Trump rebatiza Lago Ontário, mas Canadá promete não ceder
Trump rebatiza Lago Ontário, mas Canadá promete não ceder
Donald Trump transformou um mapa compartilhado em mais uma frente de confronto com o Canadá. Para Washington, o Lago Ontário agora é “Lago América”; para Ottawa, quatro séculos de história não desaparecem com uma assinatura.
A ordem executiva determina que órgãos federais americanos adotem imediatamente o novo nome no Sistema de Informações de Nomes Geográficos. Seu alcance, porém, termina na esfera oficial dos Estados Unidos: o Canadá e organismos internacionais não são obrigados a reconhecer a mudança.

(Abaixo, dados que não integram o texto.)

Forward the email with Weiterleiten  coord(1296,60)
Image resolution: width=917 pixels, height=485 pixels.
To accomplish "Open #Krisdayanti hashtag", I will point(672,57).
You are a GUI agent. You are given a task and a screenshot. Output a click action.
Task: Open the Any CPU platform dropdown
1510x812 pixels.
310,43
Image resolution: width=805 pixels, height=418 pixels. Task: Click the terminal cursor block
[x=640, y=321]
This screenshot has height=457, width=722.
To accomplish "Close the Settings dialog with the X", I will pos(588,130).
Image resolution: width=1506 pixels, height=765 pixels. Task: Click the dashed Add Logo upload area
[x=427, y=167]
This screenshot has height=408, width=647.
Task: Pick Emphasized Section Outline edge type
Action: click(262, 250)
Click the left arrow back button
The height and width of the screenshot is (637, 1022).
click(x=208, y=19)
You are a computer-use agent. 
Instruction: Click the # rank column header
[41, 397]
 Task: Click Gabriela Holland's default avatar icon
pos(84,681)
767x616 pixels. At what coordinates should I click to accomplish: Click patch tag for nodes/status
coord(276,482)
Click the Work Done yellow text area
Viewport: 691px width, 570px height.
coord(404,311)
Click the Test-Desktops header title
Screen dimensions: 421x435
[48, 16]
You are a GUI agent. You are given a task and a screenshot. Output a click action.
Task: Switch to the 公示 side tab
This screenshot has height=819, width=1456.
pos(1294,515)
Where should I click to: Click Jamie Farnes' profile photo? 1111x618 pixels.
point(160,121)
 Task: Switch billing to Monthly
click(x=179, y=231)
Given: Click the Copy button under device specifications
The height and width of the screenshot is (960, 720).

Trump apresenta o gesto como extensão da ofensiva política e comercial contra o vizinho. Questionado sobre o tratamento dispensado a um aliado, respondeu: “Os funcionários canadenses nos trataram muito mal. São pessoas desagradáveis.” O presidente também classificou o Canadá como o país mais difícil nas negociações comerciais.
Do outro lado da fronteira, o primeiro-ministro Mark Carney recorreu à história. Segundo ele, Ontário deriva da palavra wendat “Ontari’io”, traduzida como “o lago é belo, o lago é grande”, e o nome remonta a mais de 400 anos. Sua resposta foi categórica: “Este lago se chama Lago Ontário — hoje e para sempre.”
As duas posições convergem apenas num ponto: a controvérsia vai muito além da cartografia. Trump relaciona a mudança à alegação de que o Canadá se beneficia injustamente do comércio e voltou a ameaçar seus automóveis com tarifas: “Não queremos que fabriquem carros para os EUA da América.” Ottawa, por sua vez, responde com tarifas retaliatórias e trata a renomeação como uma decisão unilateral sem efeito sobre seu território.
Trump compara a iniciativa à troca de “Golfo do México” por “Golfo da América” nos registros americanos e já aventou rebatizar os oceanos Atlântico ou Pacífico. Para o Canadá, contudo, o nome permanece tão fixo quanto a fronteira que atravessa o lago.